また、変数は値を更新するときにも役立ちます。たとえば在庫数が10個あって、1個売れたら9個に変える、という流れです。こうした「変わる値」を追いかけるとき、変数があると処理の流れをそのまま表せます。更新の考え方は、データをどう扱うかを学ぶ CRUD の理解にもつながります。

stock = 10
stock = stock - 1

この2行目は、「今の stock の値から1引いた結果を、もう一度 stock に入れる」という意味です。変数は、ただ置いておくだけでなく、計算の途中結果をつなぐ役としても使われます。

図解で整理

変数の動きの流れ
変数は、名前をつけて値を入れ、あとから名前で取り出す。箱のたとえは、この流れを覚えるための道具です。

ここで、変数の動きを図のように整理してみましょう。最初は名前を決めて、値を入れて、あとから名前で取り出します。これが見えると、変数の役目がかなりはっきりします。

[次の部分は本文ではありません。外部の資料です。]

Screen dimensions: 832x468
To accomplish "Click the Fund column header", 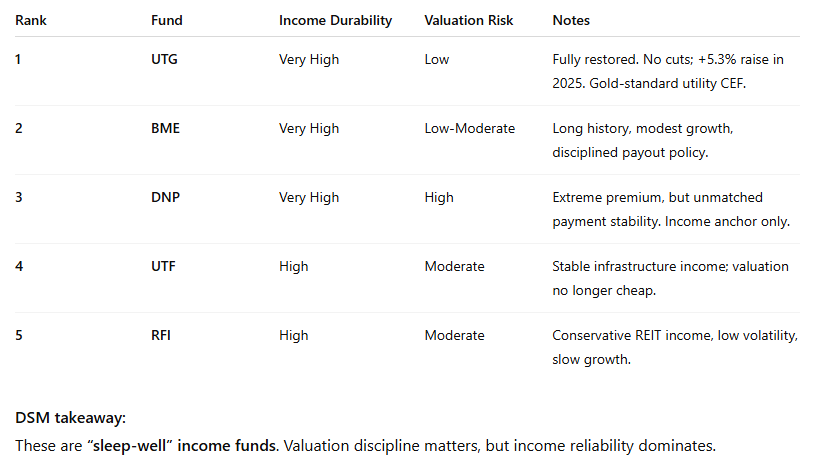I will point(167,20).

たとえば「name」という変数に「田中」を入れる流れは、次のように考えられます。

  • 名前をつける:name
  • 値を入れる:田中
  • 名前で呼ぶ:name を使って田中を取り出す

ここで大事なのは、変数名と値はセットで覚えることです。変数名だけ見ても中身はわかりませんし、値だけ見ても何に使うかがわかりません。だからこそ、わかりやすい名前が必要です。もし変数名が totalPrice なら、「合計金額を入れている」とすぐ想像できます。

さらに、変数は「あとで変わる」ことが多いので、固定の値とは少し違います。たとえば、消費税率のように変わりにくいものは定数として扱うことがあります。変数と定数を分けて考えると、プログラムの意図が読みやすくなります。

3問クイズで確認しよう

  1. Q1. 変数の説明としていちばん近いものはどれでしょうか。

    • A. 値を入れておく名前つきの仕組み
    • B. 画面を消すための命令
    • C. ネット回線の速さを測る道具
    • D. ファイル名を勝手に変える機能
    答えを見る

    答え:A

  2. Q2. 次のうち、変数名としてわかりやすいものはどれでしょうか。

    • A. x
    • B. tmp
    • C. totalPrice
    • D. a1
    答えを見る

    答え:C

  3. Q3. 変数を使う理由として正しいものはどれでしょうか。

    • A. 値を何度も使いやすくするため
    • B. パソコンの電源を長持ちさせるため
    • C. 文字を必ず大きく表示するため
    • D. インターネットを自動で速くするため
    答えを見る

    答え:A

まとめ

変数とは、値に名前をつけて、あとから使いやすくしたものです。箱のたとえで覚えると入り口はわかりやすくなりますが、実際には「名前で値を指す仕組み」と考えると、より正確です。まずは「変数名」「値」「更新」の3つを押さえれば十分です。プログラムを読むときも書くときも、変数の意味が見えるようになります。